Agentic systems are different. They don't just do the work faster. They do it consistently. The second time an agent configures a standard Sales Cloud org, it produces an output similar to the first. Over hundreds of engagements, the variance in what "a Sales Cloud rollout" means can collapse to something a firm can actually price.

Standardization has been the missing precondition for every alternative to T&M that's ever been pitched. Agents are the first technology that delivers it.

Three pricing models, and an idea for another

The SIs getting this right aren't replacing T&M with one thing. They're building fluency across several existing options, and coming up with new ones.

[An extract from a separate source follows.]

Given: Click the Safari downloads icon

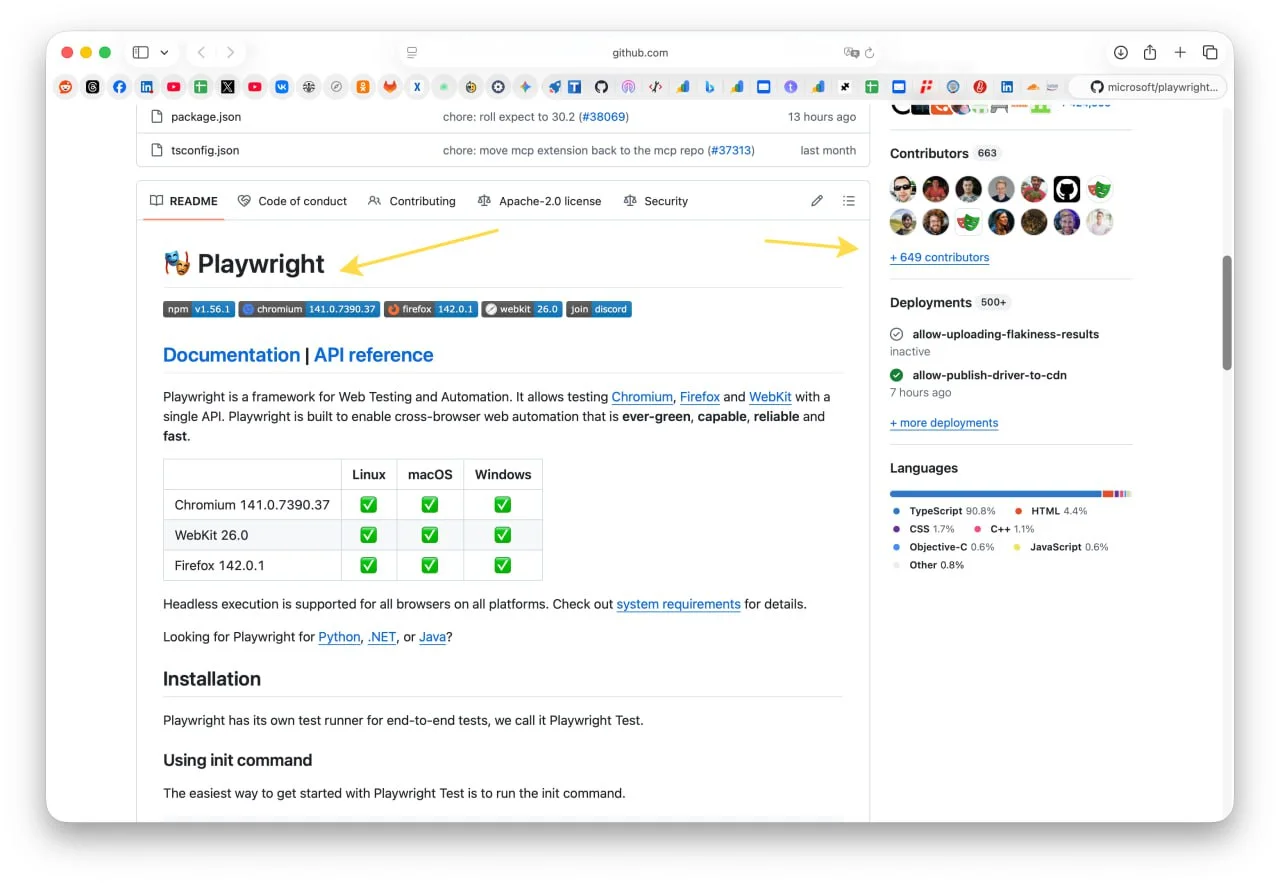Looking at the screenshot, I should click(x=1121, y=52).
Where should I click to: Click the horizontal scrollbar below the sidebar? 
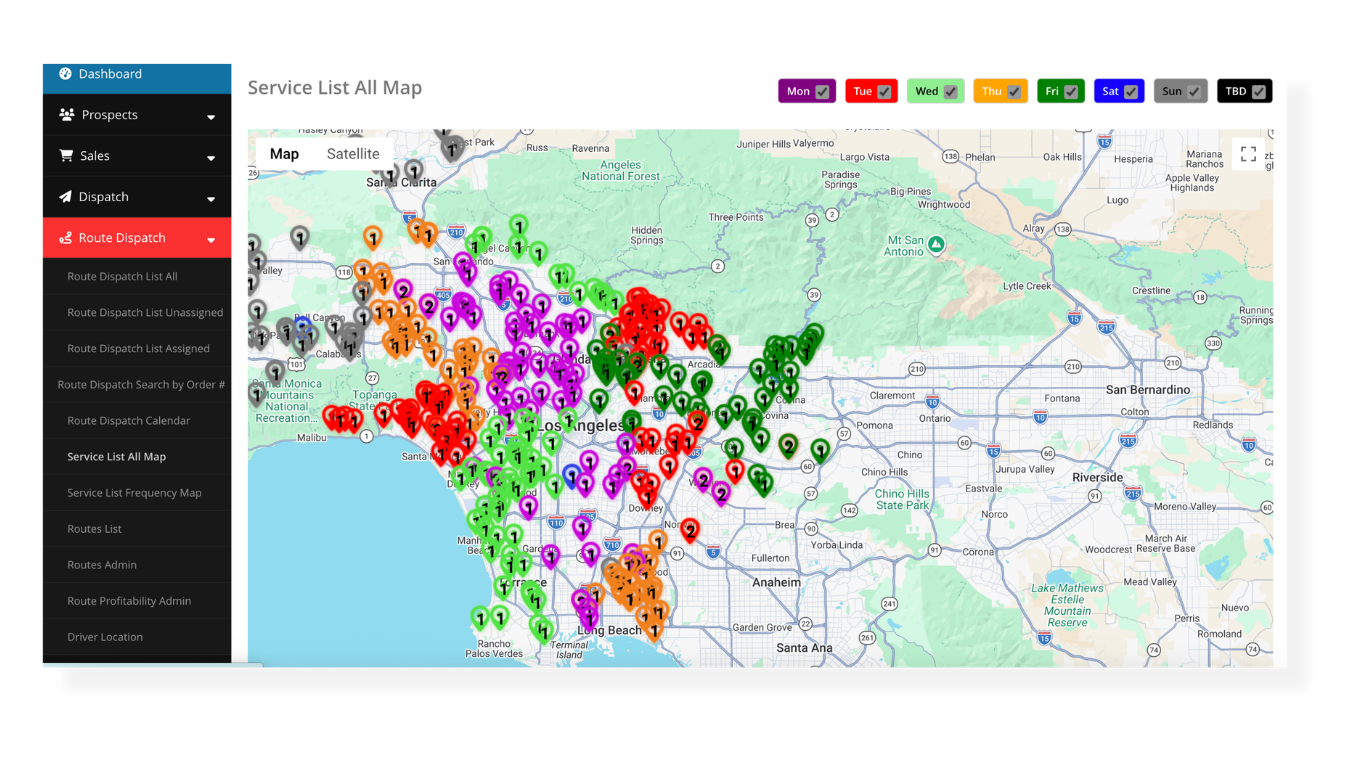pos(150,666)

Fixed bid. The most established alternative, now actually defensible for standardized work. The client gets cost certainty. The SI captures the margin compression AI has enabled — which is meaningful, if the firm is honest with itself about its cost base.

Portfolio pricing. A fixed annual fee covering a defined set of recurring work: all Sales Cloud enhancements for a global business, all quarterly SAP releases, all ServiceNow request-management work across twelve months. The client gets predictable spend. The SI gets annuity revenue plus a throughput incentive — the faster the work is delivered, the higher the margin. Portfolio structures also build an embedded relationship that becomes hard to displace. A partner who knows a client's data model, release cadence, and regulatory posture is a different kind of asset than one that shows up for the next RFP.

Outcome and gain-share. Talked about more than practiced. Outcome-based pricing in SI has a mixed record for structural reasons: outcomes are hard to attribute, time horizons are long, and client procurement systems are often literally incapable of processing variable pricing. The firms that make it work do two things. First, they reduce room for debate by selecting outcome metrics the platform itself can actually measure: quote-to-cash cycle time on Revenue Cloud, case deflection on Service Cloud, DSO reduction on S/4HANA. Second, they treat outcome pricing less as economics and more as signaling: a way to tell a buyer, "we are so confident this transformation will work that we'll only get paid if it does."

Pricing the token. The unit of billing in implementation work is shifting underneath everyone's feet. It used to be the consultant-hour. Increasingly, the substantive work is being done by agents. The unit that corresponds to that work isn't an hour. It's an agent-action, a resolved conversation, a token, a completed object.

This unit already exists in every SI's invoice. It's just buried. Watsonx is sold by the token. Agentforce by the conversation or the action. SAP's AI Units are metered compute. SIs pass these through to the client as line items, and then price the judgment layer around them in consultant-hours.

The next generation of SI pricing will look something like this: token costs passed through with a markup, plus a fixed fee for judgment. The firms that let others define it will spend the back half of this decade explaining to procurement why their invoice is denominated in a unit that maps to less and less real work.

The point isn't disruption

The framing of "T&M versus something better" is a false binary. The future of SI pricing isn't one model replacing another — it's a more varied mix, matched to the actual shape of the work. The SIs that thrive will be fluent across all of it.

More predictable delivery means more predictable cost structures. Better cost visibility means more confidence in fixed-fee pricing. The uncertainty that made T&M a rational hedge against complexity diminishes as agents make the underlying work more standardized and repeatable.

T&M will remain where it belongs, on the complex, judgment-heavy engagements where time spent really is the best proxy for value delivered. It stops being the default answer to everything else.

The death of T&M has been predicted in every cycle since the model became the industry's default. Every cycle has been wrong. This one will be wrong too. But the firms still publishing rate cards denominated only in consultant-hours by 2028 will be looking at a very different industry than the one they stand in today.